You see, I’m from Wisconsin (specifically, Milwaukee, as I’ve written about). And because I hail from a city that is synonymous with beer and a state that is awash in Germanic culture… well, let’s just say that I’ve partaken a few times in the festivities.
Hint: When you’re drinking from the glass boot with your friends, avoid gulping the heel. It just bubbles up in your face.
Of course, the tradition of Oktoberfest has spread across America.
Hey, just yesterday, I saw a dozen people dressed in lederhosen, sprinting down the street outside my apartment, in some kind of bizarre footrace for beer. And I live in Los Angeles, far better known for its Latino, Asian, and Armenian influences than its German ones.

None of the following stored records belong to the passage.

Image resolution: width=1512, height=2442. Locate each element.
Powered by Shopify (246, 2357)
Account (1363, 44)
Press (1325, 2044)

The difference is that there is no movement to sever Oktoberfest from its Germanic roots. And nobody views Oktoberfest as an affront to American values, or complains that everything was fine until those damn Bavarians showed up.
You get the picture.
For some mystical reason, it is fine — even glorious — to celebrate Oktoberfest or St. Patrick’s Day. And there will be no political backlash.
Cinco de Mayo and Día de los Muertos, however, are likely to get at least a few people all huffy.

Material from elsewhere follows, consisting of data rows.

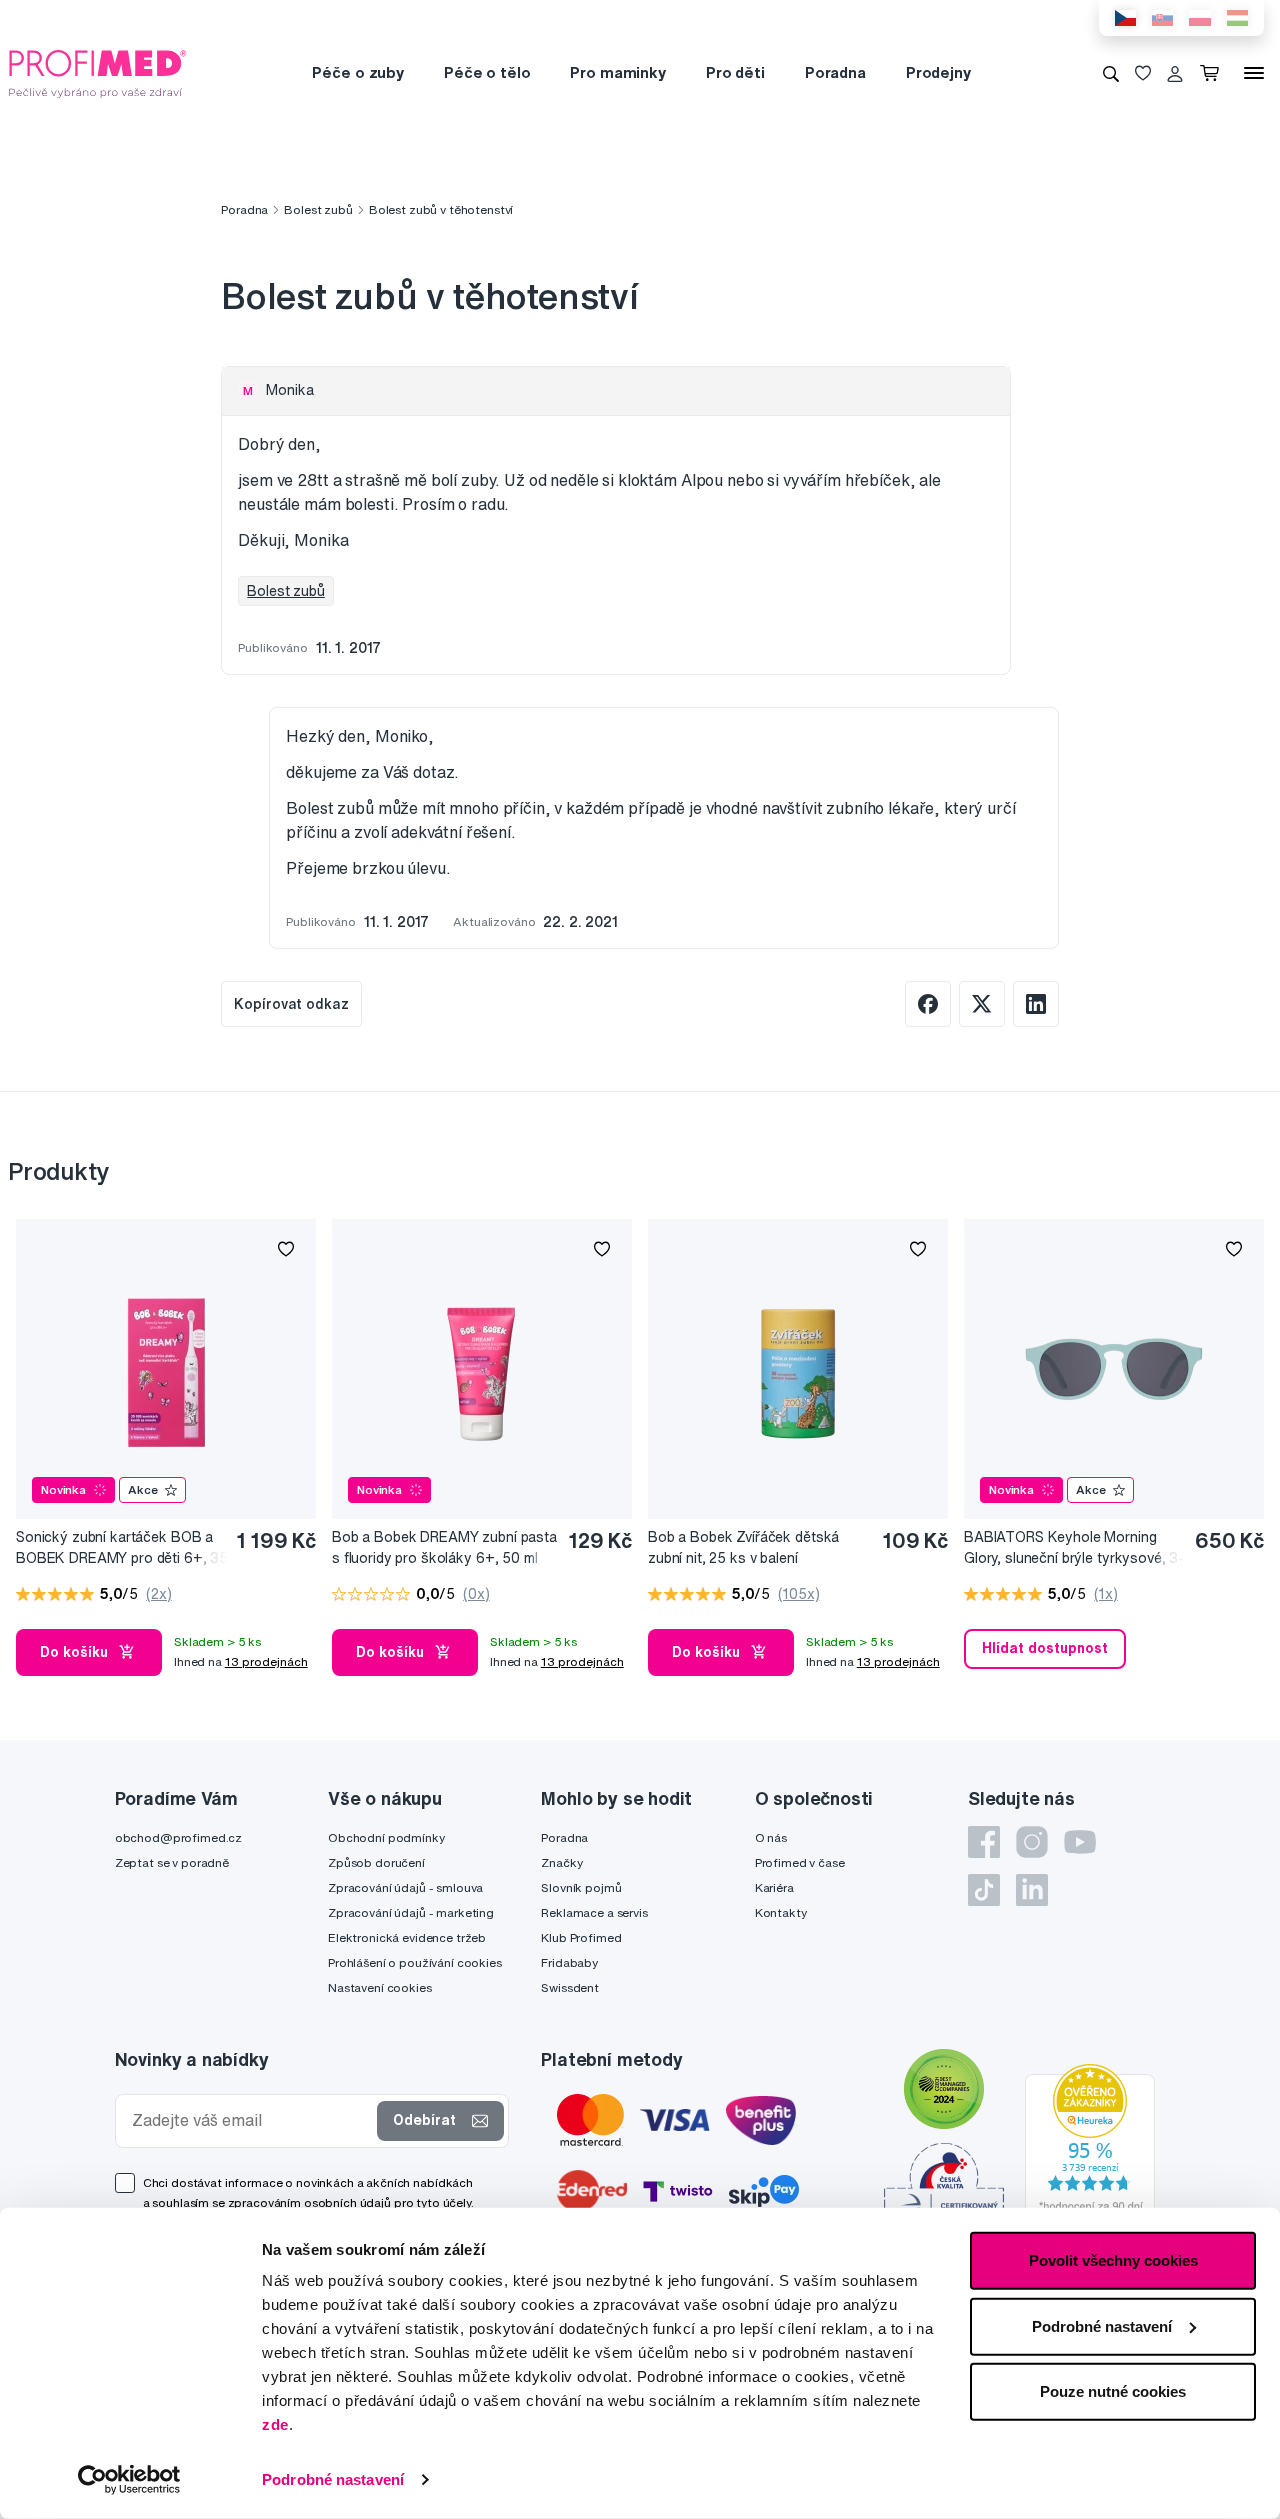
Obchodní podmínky (386, 1837)
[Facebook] (984, 1842)
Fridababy (569, 1962)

When we acknowledge Germanic and Irish culture, no one claims that doing so “divides us” or undermines the quest for a colorblind society (whatever that means) or somehow cheapens the label of “American” because we’ve put “German” or “Irish” in front of it.
This is not the case with any holiday that has committed the grievous sin of having a Spanish name.
Well, I’m sure it’s simply an unfortunate coincidence.
So let’s all just relax and have a beer.